# Anyone fishing this weekend?



## dannyb14 (Aug 21, 2013)

My fishin buddy bailed on me. Boss lady said no to him. Was wondering if anyone was going to wade/surf fish in Galveston/Texas city/surf side, and wouldn't mind a salt water noobie tagging along?

Let me know! Thanks guys!!


----------



## agonzales1981 (Jun 12, 2008)

I'm thinking about hitting surfside early am


----------



## KEN KERLEY (Nov 13, 2006)

Wish I could but it will be Tuesday before I can get out.


----------



## troutless (Feb 17, 2006)

Well guys the window of opportunity is open for the surf now. The Trout should be there. Good luck to those that get to hit the surf and bays.


----------



## iRIDElow (Feb 29, 2012)

I fished this morning near west beach infront of the condos where the road forks off the sea wall. Started the morning pretty rough but it flattened out shortly after sunrise. No one had any luck and by about 9 the dolphins ran us out. I'll be back tomorrow morning but I'm gonna try more down the east side and try my luck.
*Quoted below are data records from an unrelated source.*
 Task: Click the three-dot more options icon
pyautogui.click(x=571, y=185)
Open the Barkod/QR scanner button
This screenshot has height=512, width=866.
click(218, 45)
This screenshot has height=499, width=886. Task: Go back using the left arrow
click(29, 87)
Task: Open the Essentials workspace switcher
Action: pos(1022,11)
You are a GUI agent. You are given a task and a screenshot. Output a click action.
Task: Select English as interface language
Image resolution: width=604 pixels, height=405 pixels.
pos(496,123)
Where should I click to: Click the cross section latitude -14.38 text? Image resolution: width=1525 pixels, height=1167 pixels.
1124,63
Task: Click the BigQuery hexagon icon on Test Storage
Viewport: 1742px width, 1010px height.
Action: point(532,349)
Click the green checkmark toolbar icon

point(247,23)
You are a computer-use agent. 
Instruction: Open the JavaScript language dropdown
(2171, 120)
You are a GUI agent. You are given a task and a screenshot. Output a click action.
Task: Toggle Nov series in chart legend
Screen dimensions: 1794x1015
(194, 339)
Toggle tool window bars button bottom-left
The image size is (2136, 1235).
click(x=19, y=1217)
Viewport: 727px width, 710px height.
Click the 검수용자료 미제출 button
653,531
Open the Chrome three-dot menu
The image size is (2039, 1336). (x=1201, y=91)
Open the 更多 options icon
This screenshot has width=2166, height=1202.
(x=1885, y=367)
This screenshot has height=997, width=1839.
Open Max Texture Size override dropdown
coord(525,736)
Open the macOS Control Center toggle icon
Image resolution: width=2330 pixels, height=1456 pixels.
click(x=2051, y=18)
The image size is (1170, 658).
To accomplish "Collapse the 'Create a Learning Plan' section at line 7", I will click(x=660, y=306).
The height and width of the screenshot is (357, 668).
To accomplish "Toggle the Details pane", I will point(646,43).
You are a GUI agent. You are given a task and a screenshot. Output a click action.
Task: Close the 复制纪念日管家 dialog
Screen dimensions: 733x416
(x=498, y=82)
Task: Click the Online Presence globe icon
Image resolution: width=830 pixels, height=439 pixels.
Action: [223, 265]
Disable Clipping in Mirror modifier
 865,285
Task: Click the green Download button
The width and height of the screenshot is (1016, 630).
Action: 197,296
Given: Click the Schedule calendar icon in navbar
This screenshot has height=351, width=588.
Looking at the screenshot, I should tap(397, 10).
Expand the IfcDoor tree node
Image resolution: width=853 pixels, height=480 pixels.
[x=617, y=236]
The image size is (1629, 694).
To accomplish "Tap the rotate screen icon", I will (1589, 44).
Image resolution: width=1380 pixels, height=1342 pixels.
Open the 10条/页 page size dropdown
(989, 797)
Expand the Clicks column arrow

Haven't waded much down past the pleasure pier so I'm gonna wing it tomorrow and see where I end up.


----------



## CroakerChoker (Jan 24, 2013)

Me. I'm thinking #1Mosquito Island or #2along Levee Rd. Probably get there around 5:30am. I'll be wading with a light blue shirt and shoulder bag, if you see me say what's up and we will buddy up.


----------



## bragwell (Apr 15, 2010)

If the surf doesn't produce, check out your favorite flounder hole. You might be presently surprised.


----------



## agonzales1981 (Jun 12, 2008)

This is my report from yesterday;

In the water at dawn soakin croaker, 4 keeper specs to 18", lost several and threw several 15"s back. Put my trusty bone ss jr on and lost another keeper at my hand. Left them biting so I could make it home and take the kids to the festival in Alvin. 

This was at surfside next to the jetty, green to the beach, small rollers.


----------